22
Jan07
A menina triste.
Marco
Impressionou-me o seu olhar. O contraste nos seus olhos assustados, brancos e negros. Os seus olhos fundos, na sua cara suja, encostada a um pilar de madeira. Toda ela imunda, um farrapo, selvagem. Não sabe falar, não conhece a linguagem, a comunicação. Vive fechada em si mesmo. Todo o (seu) mundo ela mesmo, nada mais. Sem um nome. Sem uma identidade. Sem uma história. Um pedaço de existência de repente resgatado para uma realidade que nunca foi a sua. Nem será.Chamam-lhe a menina selvagem e estima-se que tenha andado perdida durante dezanove anos, entregue a si mesma nos matos mais profundos desse remoto país chamado Camboja. Hoje notícia de televisão, mascarada com roupas que não lhe servem, abruptamente trazida para uma realidade sensacional que a esmaga, que a usa. Que a espreme. Pareceu-me assustada, triste, vazia. Pareceu-se desejosa de fugir de novo para o seu mundo feito apenas de si mesma.

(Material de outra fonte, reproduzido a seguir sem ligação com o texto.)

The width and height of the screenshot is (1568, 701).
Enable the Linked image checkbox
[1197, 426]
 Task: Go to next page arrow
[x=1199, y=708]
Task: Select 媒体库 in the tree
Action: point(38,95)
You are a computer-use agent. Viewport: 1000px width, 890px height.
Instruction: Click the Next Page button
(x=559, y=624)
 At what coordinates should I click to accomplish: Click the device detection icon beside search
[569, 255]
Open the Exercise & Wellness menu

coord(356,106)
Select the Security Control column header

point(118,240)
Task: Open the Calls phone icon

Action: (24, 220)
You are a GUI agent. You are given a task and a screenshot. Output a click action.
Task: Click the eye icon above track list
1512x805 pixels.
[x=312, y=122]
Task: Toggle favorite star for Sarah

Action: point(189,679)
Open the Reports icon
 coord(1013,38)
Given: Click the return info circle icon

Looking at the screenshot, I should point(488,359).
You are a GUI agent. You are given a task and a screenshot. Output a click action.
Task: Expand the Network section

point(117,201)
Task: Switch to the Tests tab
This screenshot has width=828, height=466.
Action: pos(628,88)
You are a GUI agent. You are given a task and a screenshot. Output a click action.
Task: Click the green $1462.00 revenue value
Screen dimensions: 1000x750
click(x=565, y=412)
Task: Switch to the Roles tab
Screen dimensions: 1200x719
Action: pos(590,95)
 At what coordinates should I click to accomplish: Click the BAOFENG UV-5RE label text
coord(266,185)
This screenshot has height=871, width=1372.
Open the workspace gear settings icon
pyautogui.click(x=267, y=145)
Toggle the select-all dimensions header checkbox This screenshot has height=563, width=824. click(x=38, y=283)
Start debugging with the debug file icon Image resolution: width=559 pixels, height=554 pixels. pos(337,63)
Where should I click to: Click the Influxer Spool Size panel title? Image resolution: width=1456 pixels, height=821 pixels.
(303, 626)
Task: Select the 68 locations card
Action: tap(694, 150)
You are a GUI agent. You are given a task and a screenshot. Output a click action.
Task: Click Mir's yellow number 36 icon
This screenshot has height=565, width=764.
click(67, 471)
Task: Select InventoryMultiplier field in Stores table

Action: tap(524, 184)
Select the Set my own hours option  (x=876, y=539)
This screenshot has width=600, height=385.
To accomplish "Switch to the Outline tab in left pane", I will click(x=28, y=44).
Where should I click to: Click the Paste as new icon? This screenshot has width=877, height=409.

Um mundo onde porventura era feliz. Impressionou-me o seu olhar. A ausência do seu olhar. Imagino como se deve sentir tão só no meio de tanta gente e imagino como deveria sentir-se tão acompanhada quando apenas consigo mesmo, no seu verdadeiro mundo de árvores, raízes, terra, animais, rios, fome, frio, chuva, sobrevivência. Um mundo improvável, impossível para nós, mas o mundo dela. Não este onde é capa de jornais, o rosto da notícia. Este que a consome hoje, para esquecê-la amanhã.